Reproduce every record exactly as it appears, but not the pictures.

------------------------------------------------------------

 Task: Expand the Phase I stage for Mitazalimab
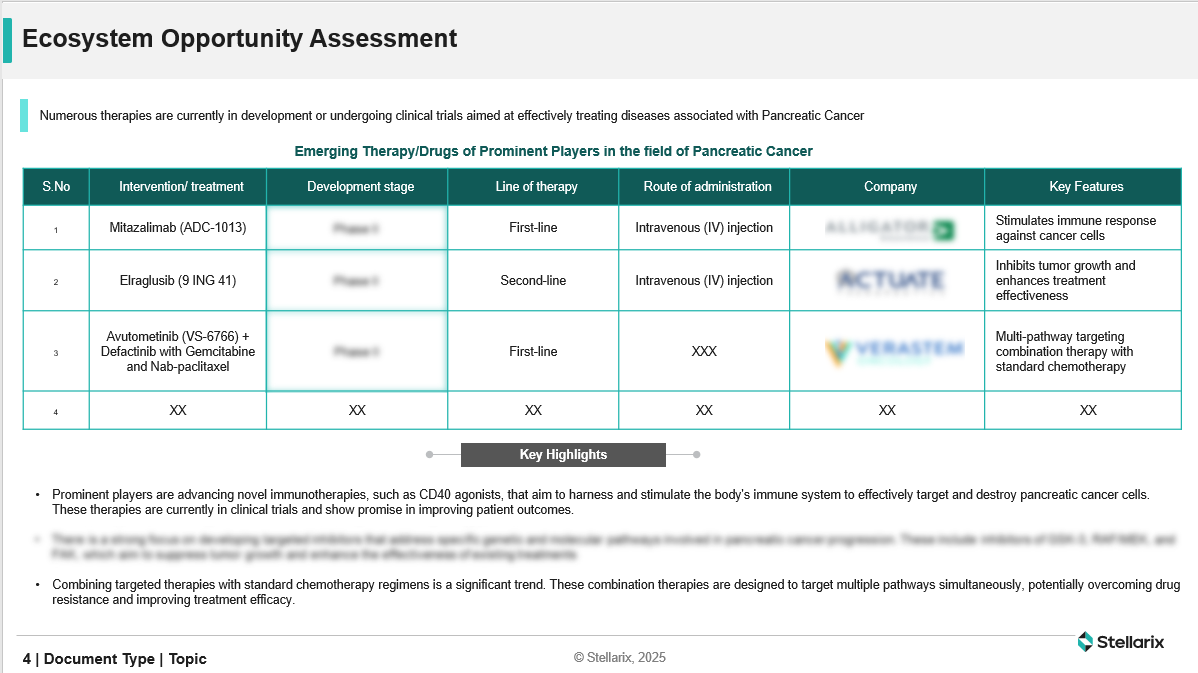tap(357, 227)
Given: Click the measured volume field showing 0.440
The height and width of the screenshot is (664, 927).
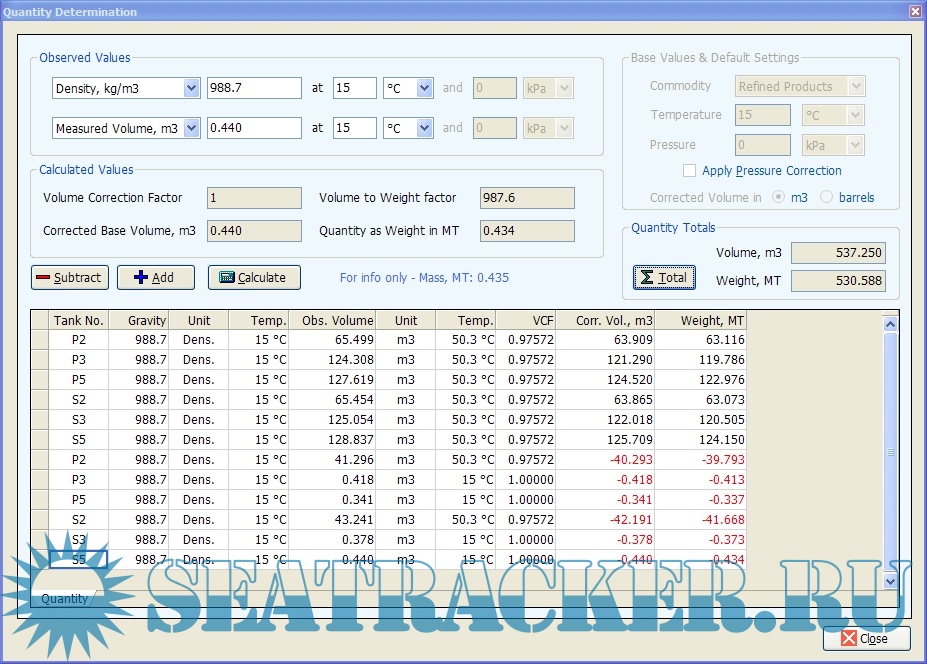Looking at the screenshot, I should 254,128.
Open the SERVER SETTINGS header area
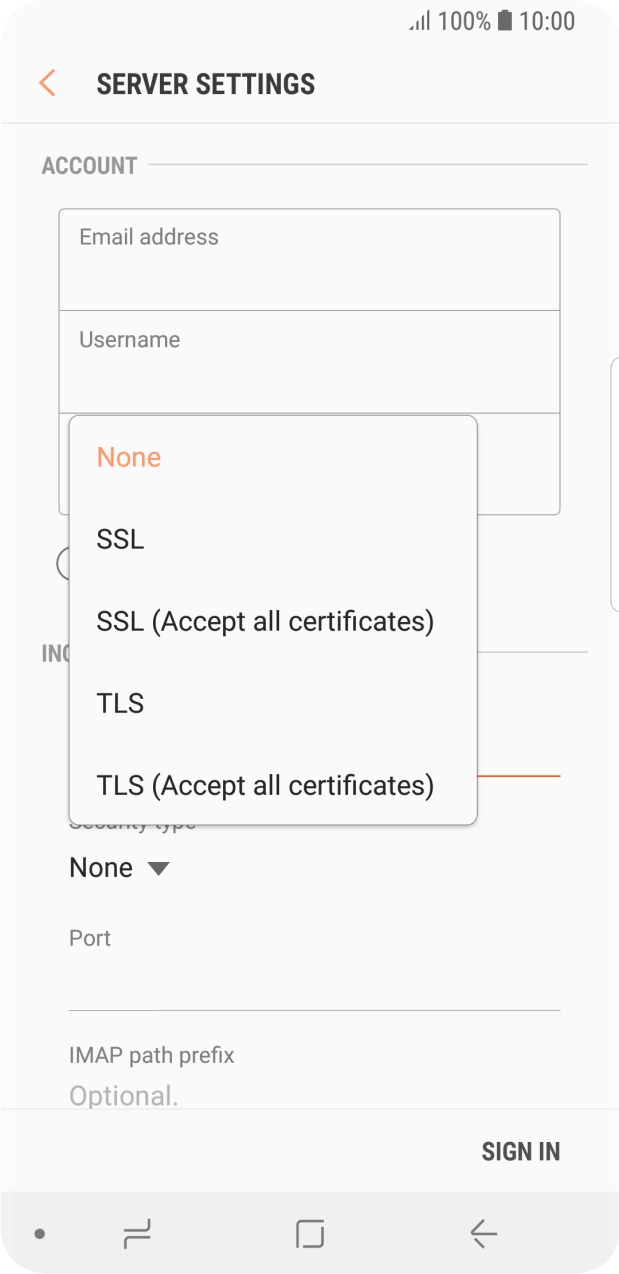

------------------------------------------------------------

• _ANSWER SECTION_
 Task: Expand the Phase I stage for Mitazalimab
tap(357, 227)
Given: Click the measured volume field showing 0.440
The height and width of the screenshot is (664, 927).
Looking at the screenshot, I should 254,128.
Open the SERVER SETTINGS header area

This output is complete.